Exercise details → Pick every line from the data that holds the word "Open".

Data shown →
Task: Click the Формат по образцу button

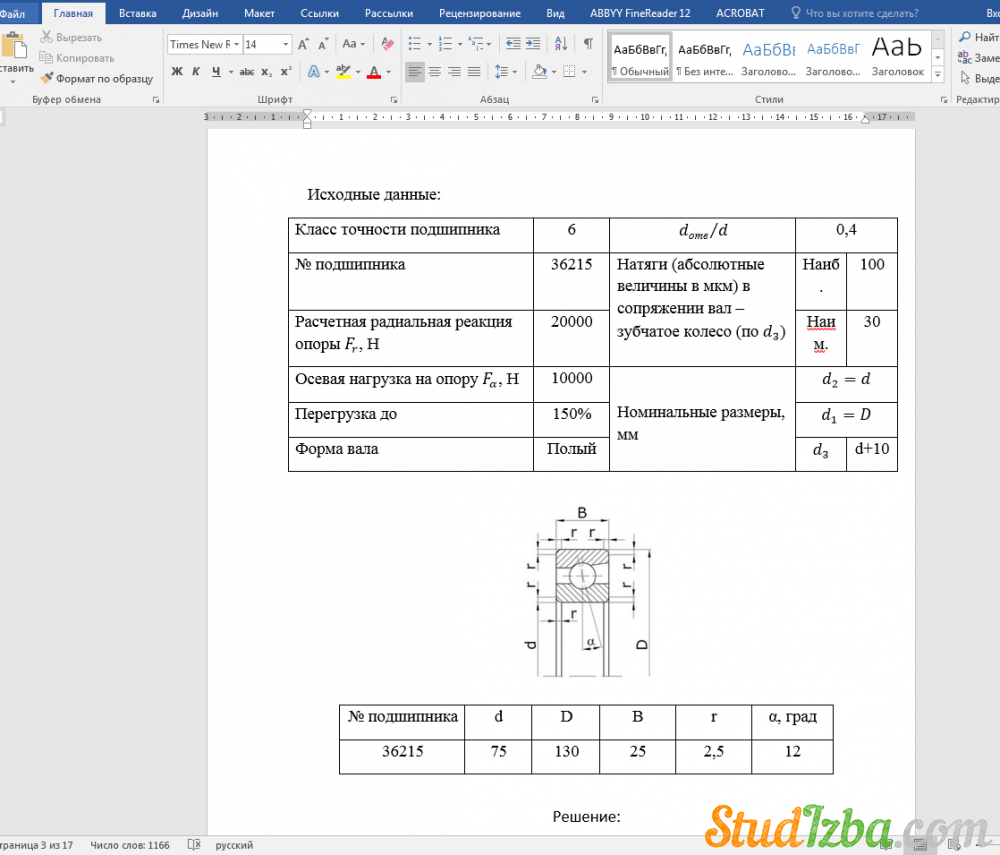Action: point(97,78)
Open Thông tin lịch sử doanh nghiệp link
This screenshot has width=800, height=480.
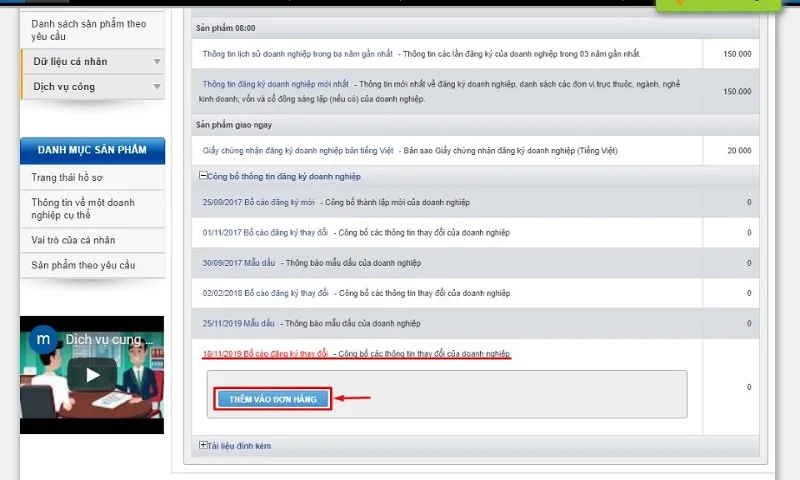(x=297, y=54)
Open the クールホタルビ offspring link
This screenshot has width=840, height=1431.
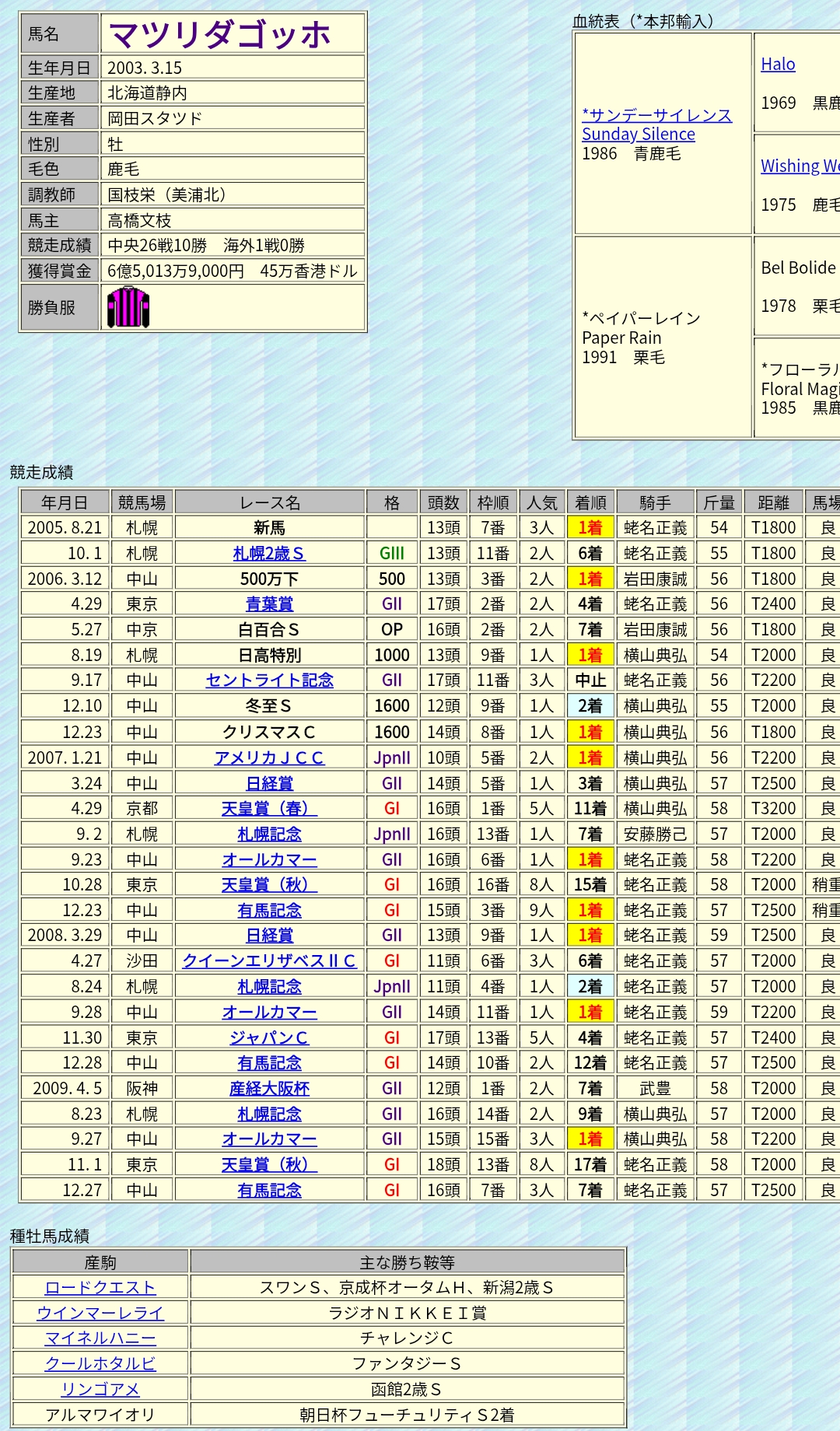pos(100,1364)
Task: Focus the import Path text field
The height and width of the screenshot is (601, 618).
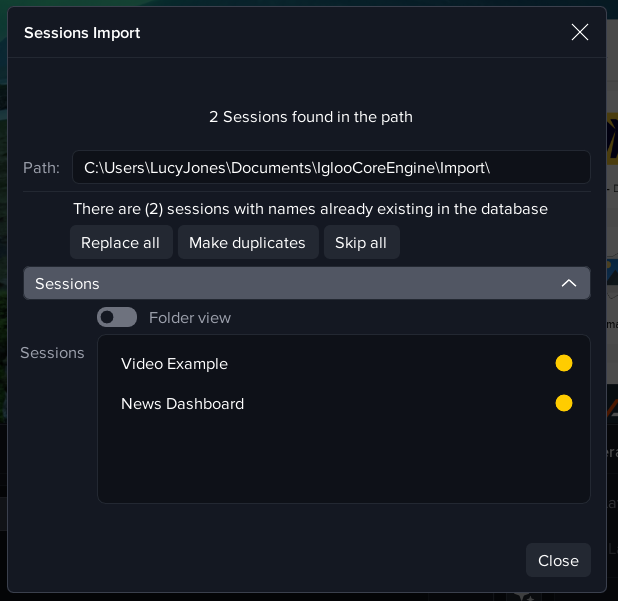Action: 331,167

==

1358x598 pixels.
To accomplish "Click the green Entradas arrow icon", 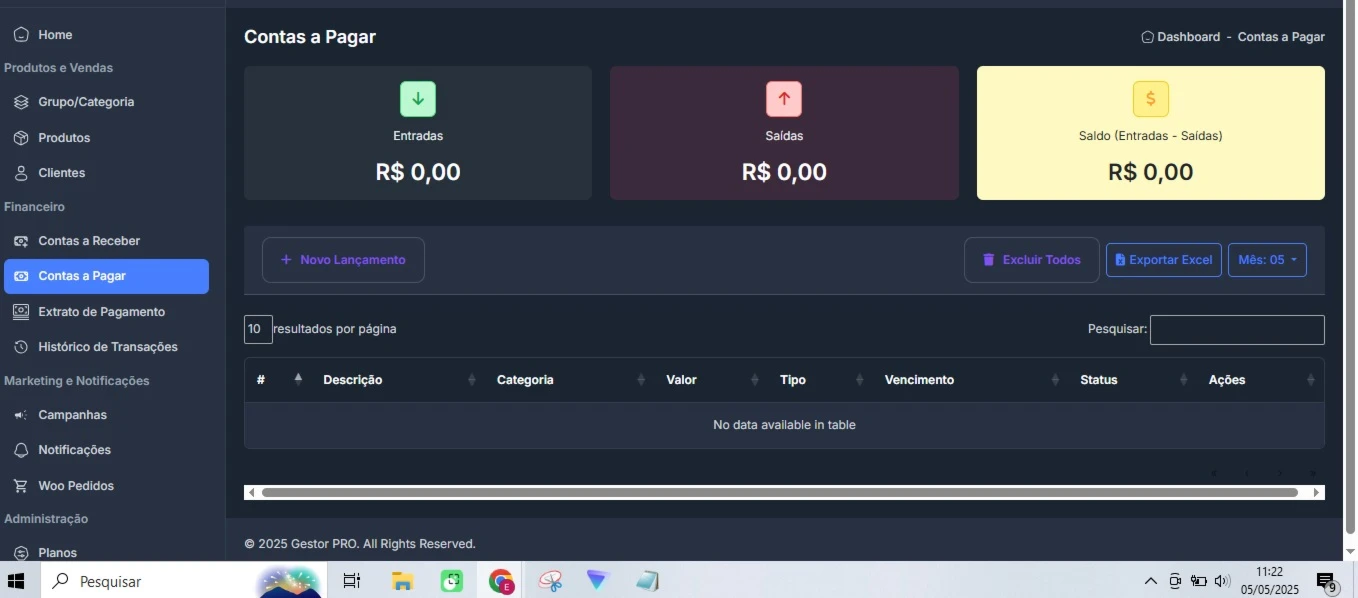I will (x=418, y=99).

==

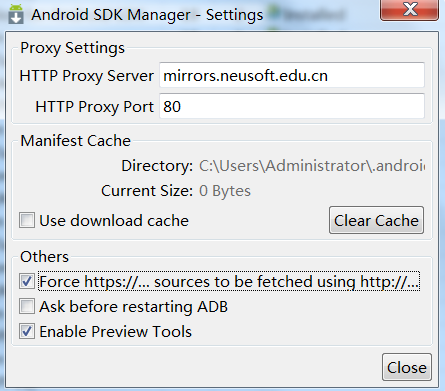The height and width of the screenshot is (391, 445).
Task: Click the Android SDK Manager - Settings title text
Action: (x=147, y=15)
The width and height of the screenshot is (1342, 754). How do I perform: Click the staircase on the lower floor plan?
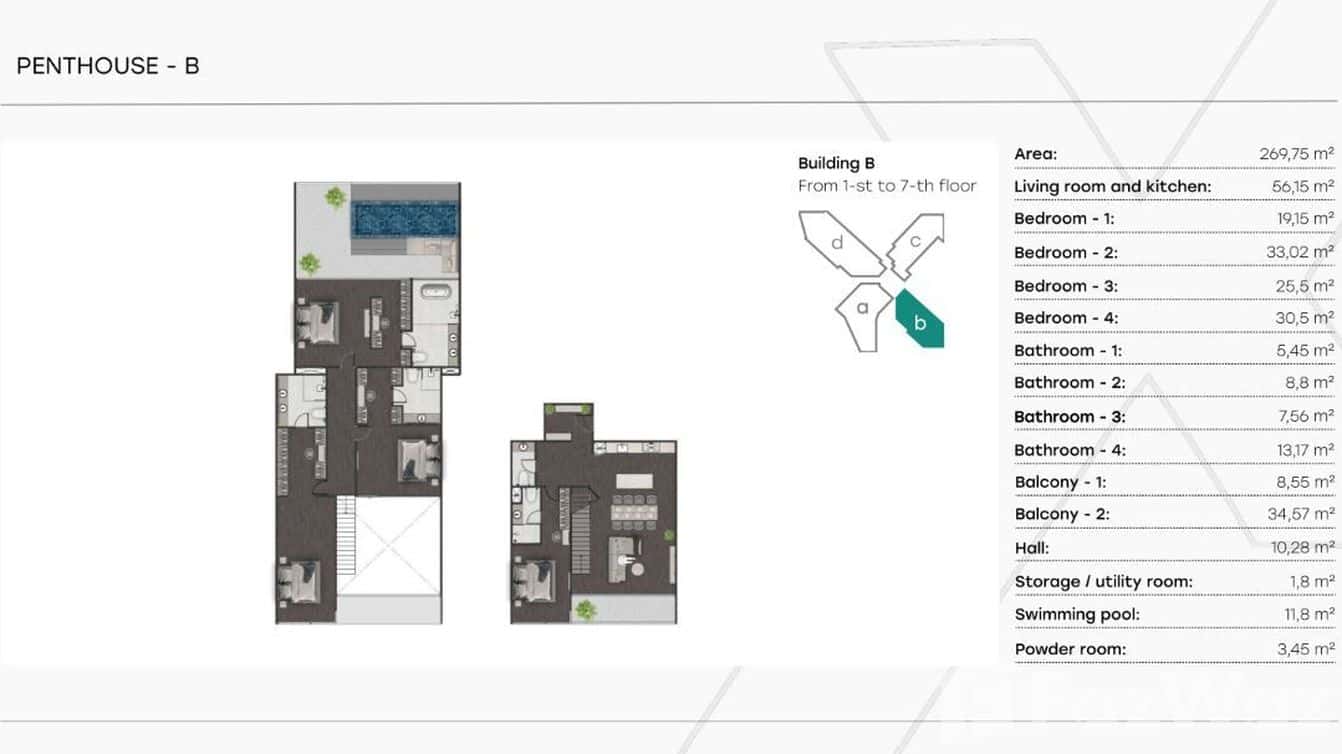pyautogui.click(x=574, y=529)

Result for this task →
Open Thông tin lịch sử doanh nghiệp link
Open the クールホタルビ offspring link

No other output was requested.